Сцена в невольничьем загоне в Вашингтоне


Спустя час или, может быть, два сердце мое затрепетало в груди, когда в двери снова заскрежетал ключ. Я, которому было так одиноко, который так пламенно жаждал увидеть хоть кого-нибудь, неважно кого, теперь содрогался при мысли о приближении человека. Человеческое лицо внушало мне страх, особенно лицо белого. Вошел Рэдберн. Он держал оловянную тарелку с куском ссохшейся жареной свинины и ломтем хлеба и чашку воды. Он спросил, как я себя чувствую, и отметил вслух, что я получил довольно суровую порку. Он принялся увещевать меня – мол, глупо упорствовать, что я будто бы вольный. В покровительственной и доверительной манере он намекал: чем меньше я буду говорить об этом, тем для меня же лучше. Рэдберн явно пытался казаться добрым: то ли его тронуло зрелище моего печального состояния, то ли он стремился удержать меня от дальнейших заявлений о моих правах – сейчас уже нет нужды это домысливать. Он снял кандалы с моих щиколоток, распахнул ставни на окошке и ушел, вновь оставив меня одного.

К тому времени все тело у меня занемело и ныло от боли; его сплошь покрывали волдыри, и двигаться я мог лишь с великими трудностями. Из оконца не было видно ничего, кроме крыши, опиравшейся на прилегающую стену. Ночью я улегся на влажный, твердый пол, не имея ни подушки, ни какого бы то ни было одеяла. Рэдберн пунктуально приходил дважды в день со свининой, хлебом и водой. Аппетита у меня не было почти никакого, хотя жажда мучила постоянно. Раны мои не позволяли мне оставаться в одном положении больше нескольких минут; и так – то сидя, то стоя, то медленно бродя по кругу – проводил я дни и ночи. Я изболелся душою и пал духом. Мысли о семье моей, о жене и детях непрестанно занимали мой разум. Когда сон одолевал меня, я грезил о них. Мне снилось, что я снова в Саратоге, что я вижу их лица и слышу голоса, зовущие меня. Пробудившись от приятных фантазий сна к горькой окружающей реальности, я мог лишь стенать и рыдать. И все же дух мой не был сломлен. Я наслаждался предвкушением побега – и намеревался совершить его как можно скорее. Невозможно, полагал я, что люди могут быть настолько несправедливы, чтобы держать меня рабом, когда им станет известна правда обо мне. Берч, убедившись, что я не беглый из Джорджии, наверняка меня отпустит. И хотя подозрения насчет Брауна и Гамильтона порой посещали меня, я не мог примириться с мыслью о том, что они послужили сообщниками моего заключения. Наверняка они станут меня искать – они вызволят меня из неволи… Увы. Я не знал тогда всей меры «бесчеловечности человека к человеку»[15], как не знал и того, до каких пределов безнравственности люди готовы дойти ради наживы.

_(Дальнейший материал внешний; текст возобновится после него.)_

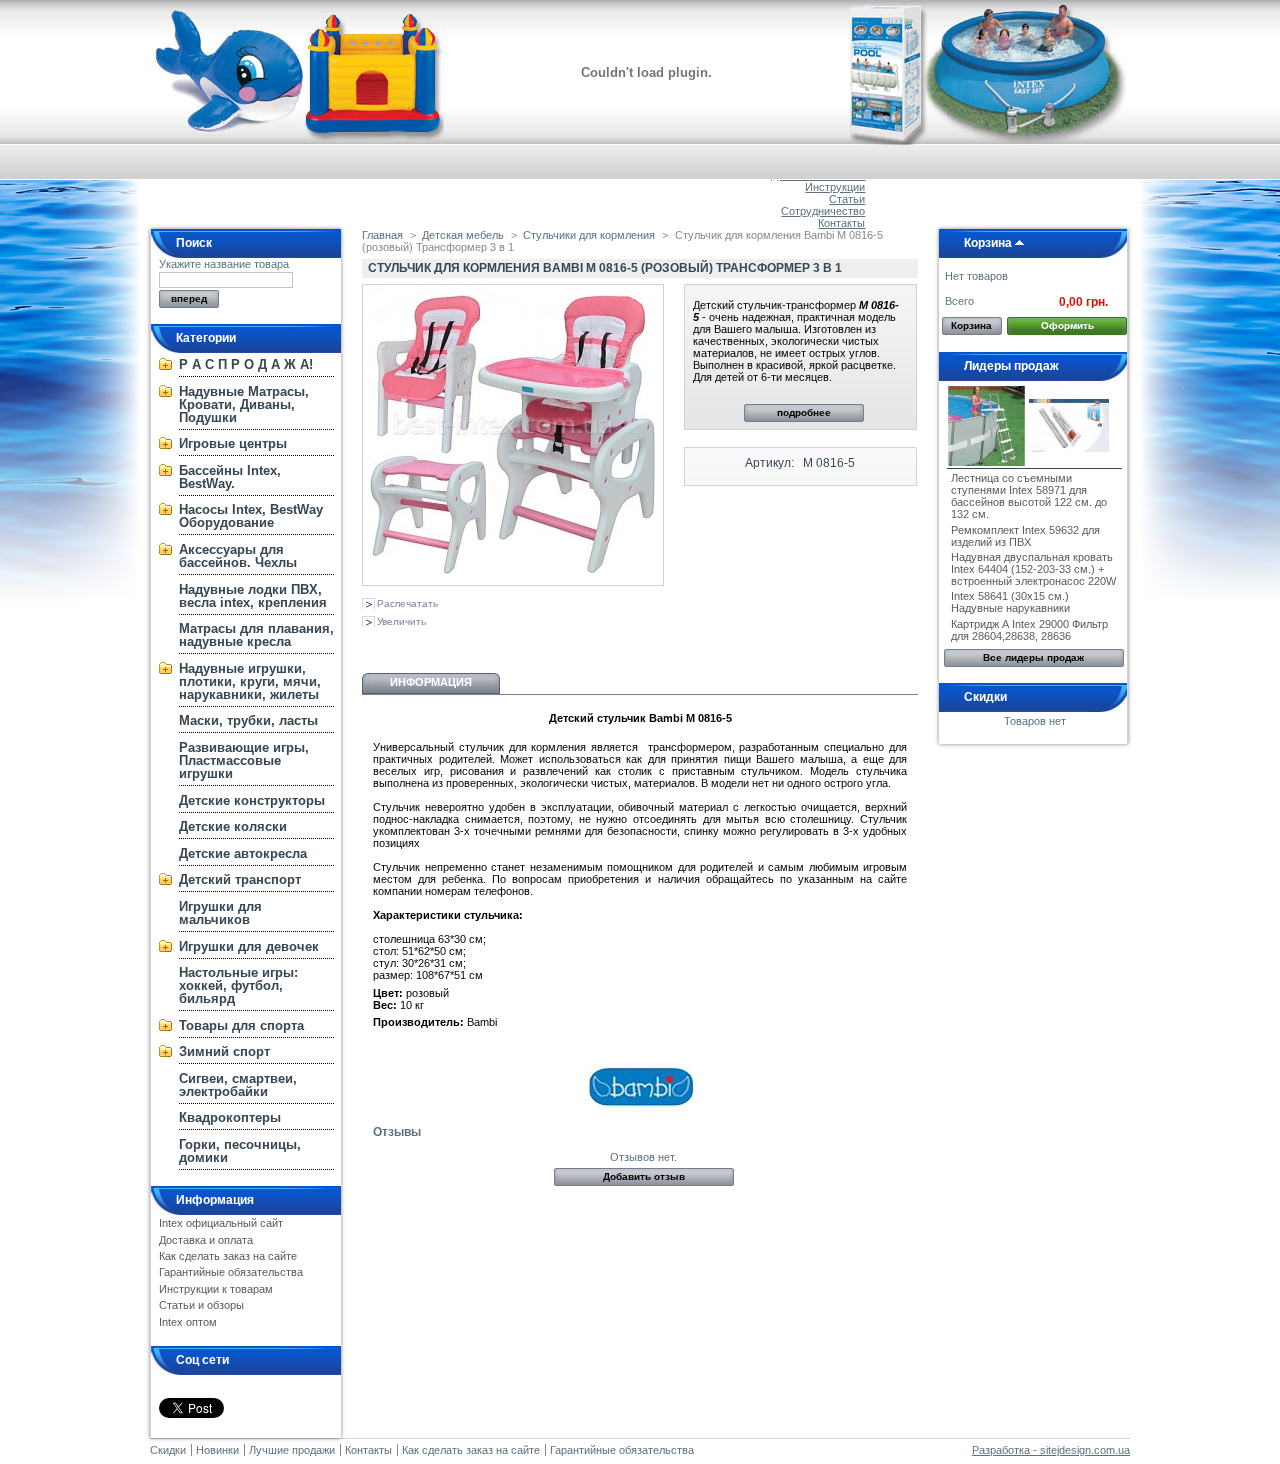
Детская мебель (463, 235)
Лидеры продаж (1011, 366)
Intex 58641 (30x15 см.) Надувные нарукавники (1010, 602)
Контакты (841, 223)
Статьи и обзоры (201, 1305)
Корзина (988, 243)
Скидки (985, 697)
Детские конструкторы (252, 800)
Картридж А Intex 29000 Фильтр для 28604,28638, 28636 (1029, 630)
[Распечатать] (554, 644)
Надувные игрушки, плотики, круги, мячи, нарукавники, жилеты (250, 681)
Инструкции (835, 187)
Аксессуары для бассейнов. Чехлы (238, 556)
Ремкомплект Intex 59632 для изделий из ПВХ (1025, 536)
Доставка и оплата (206, 1240)
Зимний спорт (224, 1051)
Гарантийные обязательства (231, 1272)
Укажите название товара (224, 264)
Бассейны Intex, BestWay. (230, 477)
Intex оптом (188, 1322)
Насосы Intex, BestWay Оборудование (251, 516)
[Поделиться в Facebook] (473, 644)
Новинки (217, 1450)
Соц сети (202, 1360)
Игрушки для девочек (249, 946)
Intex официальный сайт (221, 1223)
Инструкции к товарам (216, 1289)
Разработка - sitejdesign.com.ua (1051, 1450)
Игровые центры (233, 443)
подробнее (804, 412)
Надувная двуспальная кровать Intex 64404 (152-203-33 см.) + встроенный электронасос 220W (1033, 569)
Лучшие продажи (292, 1450)
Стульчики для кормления (589, 235)
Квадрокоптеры (230, 1117)
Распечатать (407, 603)
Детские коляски (233, 826)
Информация (215, 1200)
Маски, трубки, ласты (248, 720)
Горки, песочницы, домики (240, 1151)
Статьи (847, 199)
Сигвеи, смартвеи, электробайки (238, 1085)
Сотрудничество (823, 211)
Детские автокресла (243, 853)
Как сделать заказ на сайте (228, 1256)
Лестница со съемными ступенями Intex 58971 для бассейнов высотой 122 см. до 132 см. (1029, 496)
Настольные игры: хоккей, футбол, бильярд (238, 985)
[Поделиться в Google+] (440, 644)
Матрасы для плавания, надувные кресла (256, 635)
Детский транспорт (240, 879)
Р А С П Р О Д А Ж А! (246, 364)
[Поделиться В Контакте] (374, 644)
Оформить (1067, 325)
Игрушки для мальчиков (220, 913)
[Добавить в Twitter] (506, 644)
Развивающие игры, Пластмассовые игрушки (244, 760)
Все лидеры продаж (1033, 657)
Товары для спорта (241, 1025)
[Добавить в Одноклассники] (407, 644)
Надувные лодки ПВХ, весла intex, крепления (253, 596)
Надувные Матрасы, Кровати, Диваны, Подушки (244, 404)
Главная (382, 235)
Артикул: (769, 463)
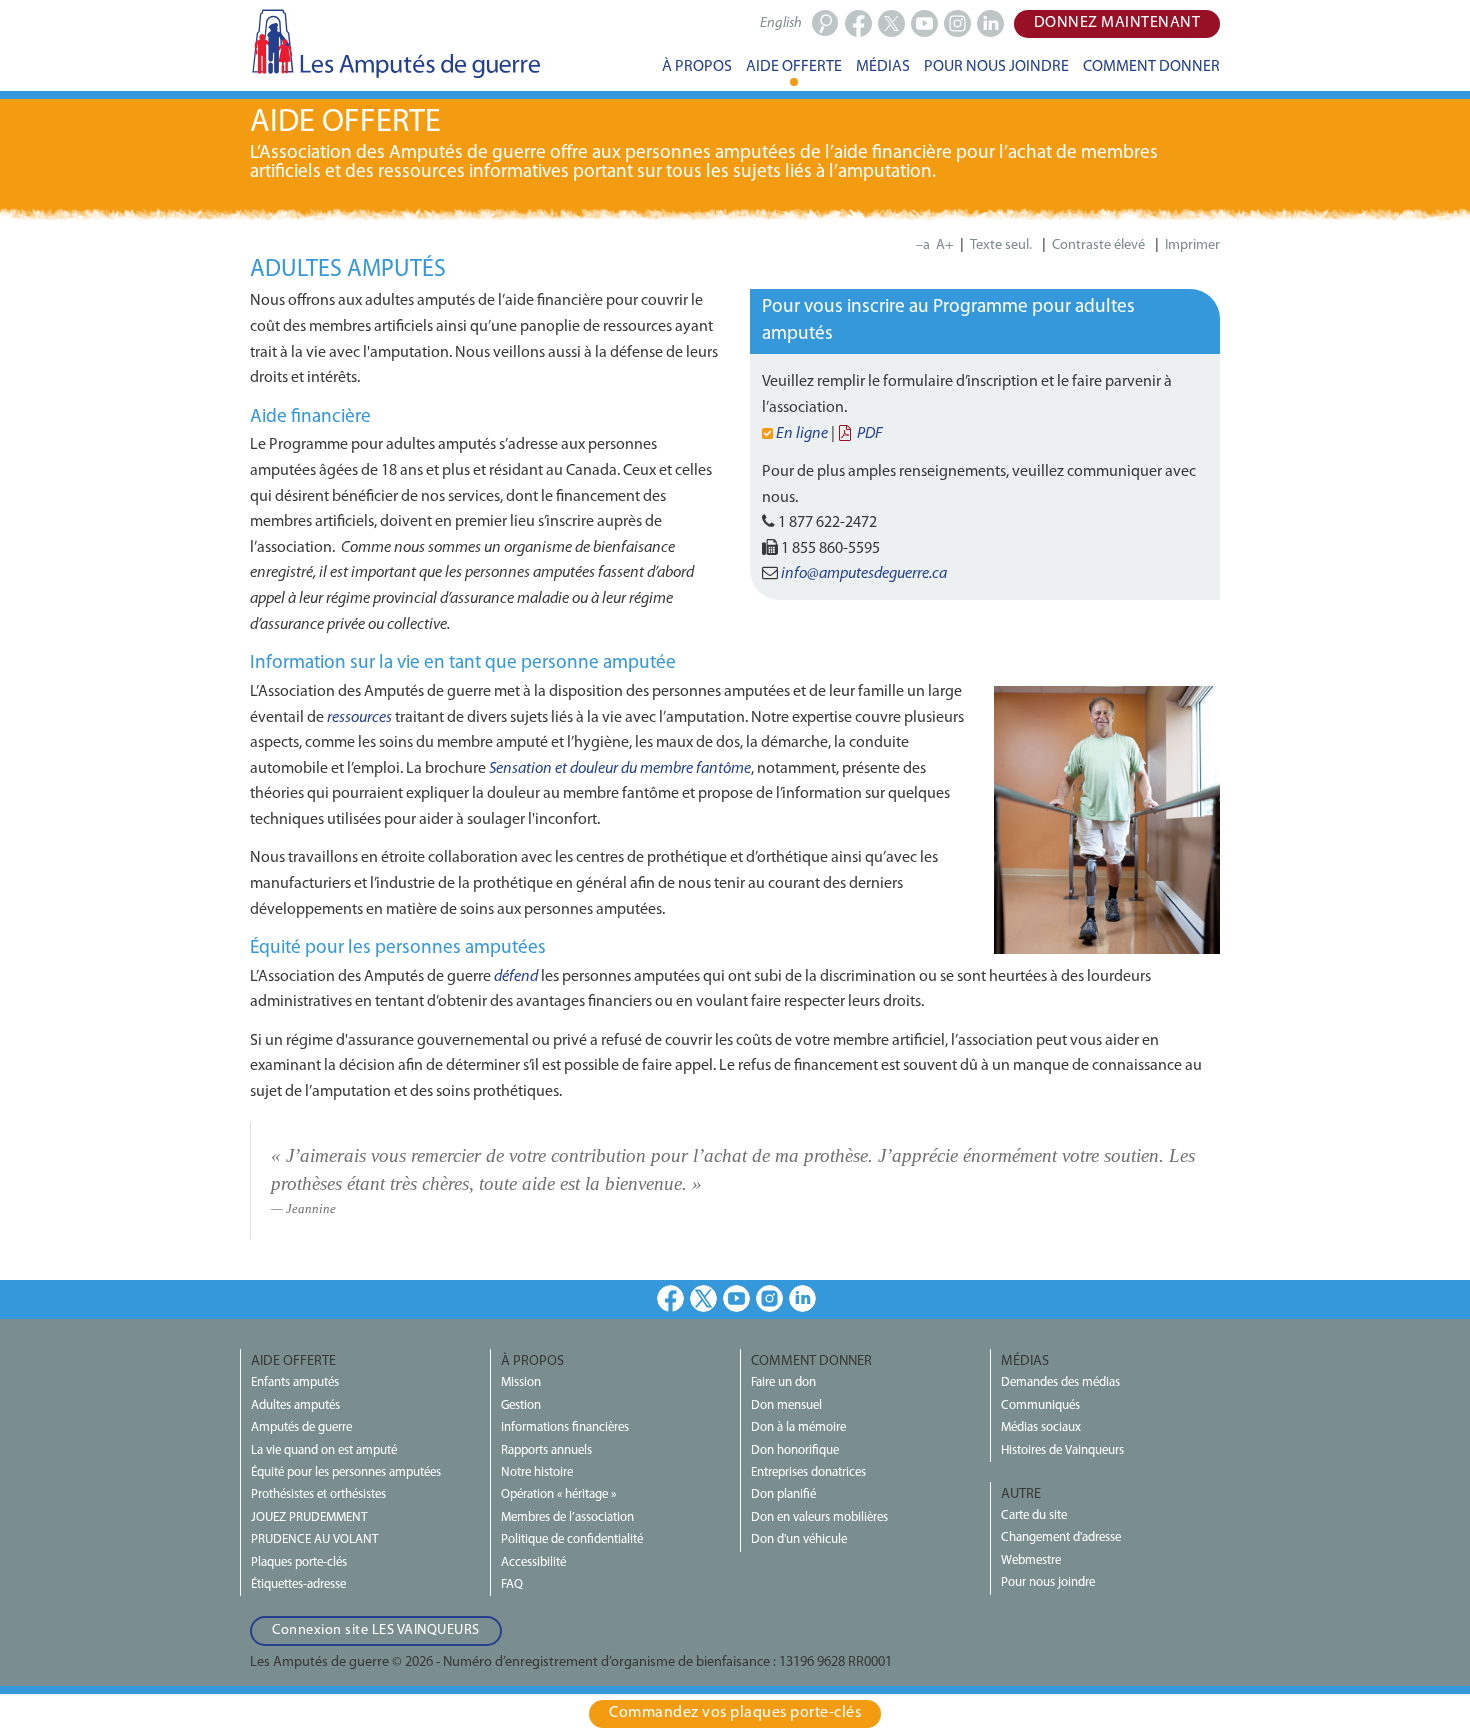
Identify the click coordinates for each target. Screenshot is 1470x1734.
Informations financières (565, 1427)
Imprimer (1192, 245)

Спустя несколько дней внешняя дверь распахнулась, даровав мне свободу выйти во двор. Там я обнаружил троих рабов – один из них был десятилетним мальчишкой, двое других – молодые люди лет двадцати и двадцати пяти. Вскоре я свел с ними знакомство и узнал их имена и подробности их историй.

Старший из них был чернокожий по имени Клеменс Рэй. Он жил в Вашингтоне и долго работал извозчиком. Рэй был весьма умен и прекрасно осознавал свое положение. Мысль об отправке на Юг наполняла его печалью. Берч купил его несколькими днями ранее и поместил сюда до времени, когда будет готов отправить партию рабов на новоорлеанский рынок. От него я впервые узнал, что нахожусь в невольничьем загоне Уильямса, о котором никогда прежде не слышал. Рэй описал мне его назначение. Я пересказал ему подробности моей несчастливой истории, но в утешение он мог лишь посочувствовать мне. Он также дал мне совет отныне и впредь помалкивать о своей свободе, ибо, зная характер Берча, уверял меня, что за этим последует лишь новая порка.